Sixty percent of taxpayers said they are against giving in to the ransom demanded by malicious actors, according to a survey – conducted by Morning Consult and sponsored by IBM Security – of 2,200 U.S. citizens spanning various city sizes, ages, incomes and political views. The same number stated they would rather see their tax dollars go toward paying for a recovery effort – even if it is more expensive – than putting their hard-earned dollars into a criminal’s pocket.

While paying ransoms has not become the norm, many governmental organizations have opted to do so this year, with many citing the fact that their cyber insurance policies would cover the majority of the cost. Lake City and Riviera Beach, Fla.; the Rockville Center, N.Y. School District; LaPorte County, Ind.; and Jackson County, Ga. all opted to pay, citing insurance coverage and the high cost of rebuilding their systems as the primary reasons.

Baltimore and Atlanta chose not to pay their attackers, a decision that forced them to spend millions of dollars and rebuild over months.

Most recently, New Bedford, Mass. Mayor Jon Mitchell explained why his city declined to pay the $5.6 million ransom after it was hit with Ryuk in early July. The attack took offline 158 of the city’s computers, or about 4 percent of its system, but no key systems were involved.

“Several key areas experienced little or no loss of data; other areas experienced significant encryption. The investigation determined that emergency dispatch (911) was completely unaffected, and all fire department, police department and EMS units could communicate and deploy as usual,” Mitchell said.

ZDNet reported that New Bedford had made a $400,000 counteroffer to its attackers, but was rebuffed.

Interestingly, the IBM survey found a large number of surveyed taxpayers do not consider 911 and other emergency services critical enough to warrant paying a ransom.

“While citizens are most likely to support payment of ransoms for services they see as critical, the services they do not consider critical are surprising. More than 30 percent of taxpayers surveyed wouldn't support payment of any amount to assist 911 emergency services, police departments and school systems if they were targeted by a cyberattack,” IBM wrote.

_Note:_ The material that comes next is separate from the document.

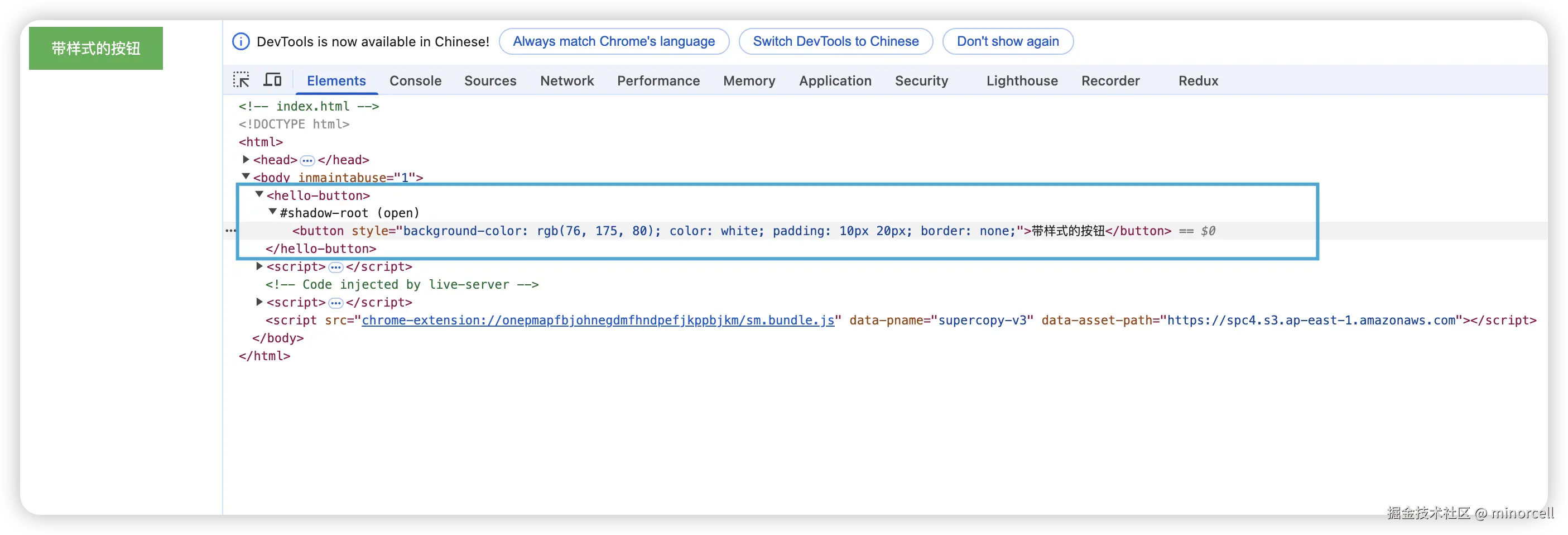Collapse the #shadow-root (open) node
This screenshot has height=535, width=1568.
tap(273, 212)
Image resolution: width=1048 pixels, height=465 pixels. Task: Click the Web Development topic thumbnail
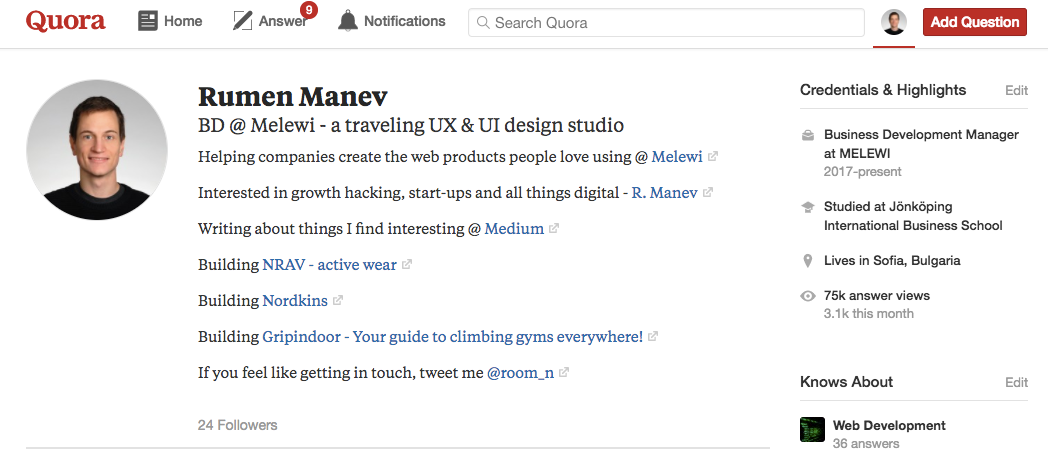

Even those who are willing to let cities pay to restore key services are in many cases only in favor of it if the cost runs below $50,000. For instance, only 38 percent of respondents said they are prepared to pay more than $50,000 to regain 911 emergency services. Thirty-nine percent of respondents specifically noted they wouldn't pay anything to assist K-12 public schools, and 37 percent said they would not want cities to pay anything to help police departments get back on their feet.

The survey also found people that believe the federal government needs to play a larger role in protecting cities. Just over half responded that it is state and local officials who are responsible for arranging cybersecurity for their respective municipalities, but many more were willing to accept money from Washington, D.C.

Ninety percent are in favor of increased federal funding to protect cities, and about three-quarters believe the federal government should be reimbursing those cities who continue to be crippled by the aftermath of their attacks.